[start SELECTION]

July 13, 1821 - October 29, 1877

(Front of Kiosk):
Nathan Bedford Forrest was one of the Civil War's greatest cavalry generals. His ferocity as a warrior and his claim to have slain one more enemy soldier in personal combat than the 29 horses killed beneath him made him a legend.

Forrest, more than most, understood that "war means fighting and fighting means killing."

A Frontier Boyhood
Named for his grandfather and the county of his birth, Nathan Bedford Forrest was a product of the rough and violent Southern frontier. As a boy he knew poverty and uncertainty. He never forgot those difficult years. They shaped him into a fearless, self-reliant man; a man who trusted himself and his judgment and insisted that others do the same.

His father, William, was a blacksmith who struggled to support his family in sparsely settled Bedford County, Tennessee. His mother, Mariam, bore 8 sons and 3 daughters. Only six of her children lived to adulthood. A typhoid fever outbreak took two of Forrest's brothers and all three of his sisters, including his twin, Fanny.

When Bedford [as his family called him] was thirteen, his family left Tennessee for newly opened lands in north Mississippi. Less than three years later, in 1837, William Forrest died. Bedford, as the oldest son, was left responsible for the family.

By 1840, Bedford's capable management of the family farm and his successful livestock speculation had earned his family a measure of prosperity. An uncle, recognizing his business acumen, offered him an interest in a well-established mercantile business in Hernando, Mississippi. Nathan Bedford Forrest wanted security and control over his life. He wanted to be more than a subsistence farmer. He accepted his uncle's offer.

[end SELECTION]
[start INFORMATION GIVEN]

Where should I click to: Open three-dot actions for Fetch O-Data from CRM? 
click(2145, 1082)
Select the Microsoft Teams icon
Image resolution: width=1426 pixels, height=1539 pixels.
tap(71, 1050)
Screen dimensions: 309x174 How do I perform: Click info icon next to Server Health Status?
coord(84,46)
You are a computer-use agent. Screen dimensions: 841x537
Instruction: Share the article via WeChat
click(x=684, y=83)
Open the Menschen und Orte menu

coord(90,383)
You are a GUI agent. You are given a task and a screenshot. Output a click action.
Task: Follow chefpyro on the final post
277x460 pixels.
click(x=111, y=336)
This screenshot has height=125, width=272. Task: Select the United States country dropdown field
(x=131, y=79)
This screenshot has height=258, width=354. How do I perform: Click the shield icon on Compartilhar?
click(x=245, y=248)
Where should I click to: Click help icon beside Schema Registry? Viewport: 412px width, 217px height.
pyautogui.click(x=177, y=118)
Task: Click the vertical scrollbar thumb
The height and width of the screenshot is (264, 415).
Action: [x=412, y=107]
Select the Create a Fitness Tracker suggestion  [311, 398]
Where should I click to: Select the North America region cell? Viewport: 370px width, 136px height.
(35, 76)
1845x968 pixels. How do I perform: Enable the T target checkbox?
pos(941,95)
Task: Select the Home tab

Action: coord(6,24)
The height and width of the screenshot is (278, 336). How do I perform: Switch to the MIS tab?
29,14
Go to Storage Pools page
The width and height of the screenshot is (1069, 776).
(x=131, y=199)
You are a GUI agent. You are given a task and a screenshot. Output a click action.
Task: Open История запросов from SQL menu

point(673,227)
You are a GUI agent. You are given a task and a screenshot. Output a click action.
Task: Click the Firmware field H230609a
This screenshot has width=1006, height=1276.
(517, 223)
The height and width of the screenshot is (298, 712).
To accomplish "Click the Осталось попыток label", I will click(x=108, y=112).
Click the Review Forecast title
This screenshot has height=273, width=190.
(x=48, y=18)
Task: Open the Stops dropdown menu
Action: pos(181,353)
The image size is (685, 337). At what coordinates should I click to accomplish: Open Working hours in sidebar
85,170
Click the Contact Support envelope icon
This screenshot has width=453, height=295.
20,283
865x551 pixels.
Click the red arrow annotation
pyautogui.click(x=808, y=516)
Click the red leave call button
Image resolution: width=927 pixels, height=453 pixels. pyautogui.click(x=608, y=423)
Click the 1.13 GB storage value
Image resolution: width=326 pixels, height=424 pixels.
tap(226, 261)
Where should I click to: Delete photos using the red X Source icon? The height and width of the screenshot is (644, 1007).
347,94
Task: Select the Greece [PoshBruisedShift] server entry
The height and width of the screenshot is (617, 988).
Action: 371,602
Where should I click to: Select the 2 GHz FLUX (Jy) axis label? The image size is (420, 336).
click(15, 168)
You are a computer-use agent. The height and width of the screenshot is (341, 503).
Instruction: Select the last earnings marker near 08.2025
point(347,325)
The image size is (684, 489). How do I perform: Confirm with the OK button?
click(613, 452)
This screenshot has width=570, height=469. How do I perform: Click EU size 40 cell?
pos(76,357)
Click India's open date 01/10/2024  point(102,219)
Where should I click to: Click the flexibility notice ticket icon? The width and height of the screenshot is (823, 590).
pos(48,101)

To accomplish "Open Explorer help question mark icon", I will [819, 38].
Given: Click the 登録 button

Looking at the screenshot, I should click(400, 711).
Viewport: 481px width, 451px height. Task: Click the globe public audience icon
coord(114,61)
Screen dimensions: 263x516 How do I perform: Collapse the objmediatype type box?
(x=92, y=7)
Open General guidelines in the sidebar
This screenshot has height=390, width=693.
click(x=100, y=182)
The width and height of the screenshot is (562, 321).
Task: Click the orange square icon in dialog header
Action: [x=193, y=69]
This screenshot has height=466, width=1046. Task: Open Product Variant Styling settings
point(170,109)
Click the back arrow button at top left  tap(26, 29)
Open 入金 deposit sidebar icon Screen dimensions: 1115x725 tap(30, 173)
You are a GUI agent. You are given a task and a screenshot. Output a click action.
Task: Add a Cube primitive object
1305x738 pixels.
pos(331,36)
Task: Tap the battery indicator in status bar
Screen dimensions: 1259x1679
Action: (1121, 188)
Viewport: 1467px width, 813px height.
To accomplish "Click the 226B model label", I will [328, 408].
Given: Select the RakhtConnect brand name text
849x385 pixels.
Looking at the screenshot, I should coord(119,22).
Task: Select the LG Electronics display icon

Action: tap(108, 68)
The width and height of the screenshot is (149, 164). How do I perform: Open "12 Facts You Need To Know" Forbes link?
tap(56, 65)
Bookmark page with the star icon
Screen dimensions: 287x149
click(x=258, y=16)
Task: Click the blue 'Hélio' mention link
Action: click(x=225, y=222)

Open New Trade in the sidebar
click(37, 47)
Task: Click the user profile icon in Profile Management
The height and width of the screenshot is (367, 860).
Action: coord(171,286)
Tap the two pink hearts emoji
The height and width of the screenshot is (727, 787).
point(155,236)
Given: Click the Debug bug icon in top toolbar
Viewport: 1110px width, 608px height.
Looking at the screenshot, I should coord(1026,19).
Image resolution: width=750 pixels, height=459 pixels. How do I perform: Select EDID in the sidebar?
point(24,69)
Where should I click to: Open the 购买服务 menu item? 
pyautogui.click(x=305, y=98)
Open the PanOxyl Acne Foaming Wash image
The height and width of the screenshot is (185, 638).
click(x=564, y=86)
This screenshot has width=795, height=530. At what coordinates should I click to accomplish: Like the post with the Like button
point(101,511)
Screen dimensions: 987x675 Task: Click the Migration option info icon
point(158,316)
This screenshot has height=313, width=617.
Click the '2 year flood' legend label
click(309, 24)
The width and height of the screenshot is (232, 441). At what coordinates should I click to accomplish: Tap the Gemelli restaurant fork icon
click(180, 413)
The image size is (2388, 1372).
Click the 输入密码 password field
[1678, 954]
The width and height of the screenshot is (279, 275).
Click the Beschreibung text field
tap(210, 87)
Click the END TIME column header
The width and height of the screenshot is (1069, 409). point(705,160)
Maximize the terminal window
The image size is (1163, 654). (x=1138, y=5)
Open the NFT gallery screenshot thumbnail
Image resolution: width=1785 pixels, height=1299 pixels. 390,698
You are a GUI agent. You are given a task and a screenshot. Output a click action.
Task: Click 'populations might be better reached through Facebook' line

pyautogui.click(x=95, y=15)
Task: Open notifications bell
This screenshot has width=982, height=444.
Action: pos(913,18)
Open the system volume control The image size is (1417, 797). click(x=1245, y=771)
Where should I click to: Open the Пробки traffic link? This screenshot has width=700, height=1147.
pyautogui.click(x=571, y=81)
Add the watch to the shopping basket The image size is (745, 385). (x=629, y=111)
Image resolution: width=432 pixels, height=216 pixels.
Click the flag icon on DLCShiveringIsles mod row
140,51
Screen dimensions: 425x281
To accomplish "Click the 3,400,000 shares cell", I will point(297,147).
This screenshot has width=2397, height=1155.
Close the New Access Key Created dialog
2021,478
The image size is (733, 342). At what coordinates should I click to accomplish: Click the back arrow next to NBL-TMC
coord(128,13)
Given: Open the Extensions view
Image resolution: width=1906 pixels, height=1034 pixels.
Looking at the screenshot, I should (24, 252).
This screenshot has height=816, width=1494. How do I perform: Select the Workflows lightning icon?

[end INFORMATION GIVEN]

PROBLEMS AND TASKS:
1. Set down, unchanged, the lines of the listing from the line with "Where should I click to: Click the" to the line with "will [819, 38].".
2. Write the next part of the passage on Nathan Bedford Forrest, picking up after its last sentence.

ANSWERS FOR THE TASKS:
1.
Where should I click to: Click the flexibility notice ticket icon? The width and height of the screenshot is (823, 590).
pos(48,101)

To accomplish "Open Explorer help question mark icon", I will [819, 38].

2.
A Man of Means
Forrest prospered in Hernando. In April 1845 he married Mary Ann Montgomery, the refined, well-educated daughter of a prominent family. He entered into the slave trade, accumulating a significant amount of capital. His lack of formal education, only six months, and social skills proved less important in his business dealings than his reputation for honesty and fairness.

By 1850 Forrest's ambitions had outgrown Hernando. He moved his family to Memphis, where he felt he had a better chance of achieving his goals of accumulating wealth and becoming a planter. Forrest turned his full attention to the slave trade, which he no doubt saw as a logical, practical, and profitable business choice. He entered into business with a customary vigor and quickly established a reputation as a good slave dealer.

As Forrest accumulated wealth he began to act like the planter he aspired to be. He bought unimproved land and transformed it, with the use of a large number of slaves, into profitable cotton fields. By 1860 he owned a 3,345 acre plantation in Calhoma County, Mississippi called Green Grove and he was, by his own estimate, worth a million and a half dollars.

(Side Two of Kiosk):
The Civil War
1861-1863

Private Forrest
Nathan Bedford Forrest was opposed to secession. It meant change that he no longer needed or wanted. At thirty-nine he had wealth and social standing, which he did not want jeopardized. On the other hand, he had vested interest in perpetuating the institution of slavery. When his home state of Tennessee voted to leave the Union Forrest settled his affairs in Mississippi. He joined Captain Josiah White's Tennessee Mounted Rifles as a private on June 14, 1861, accompanied by his youngest brother, Jeffery, and his fifteen year-old son, William.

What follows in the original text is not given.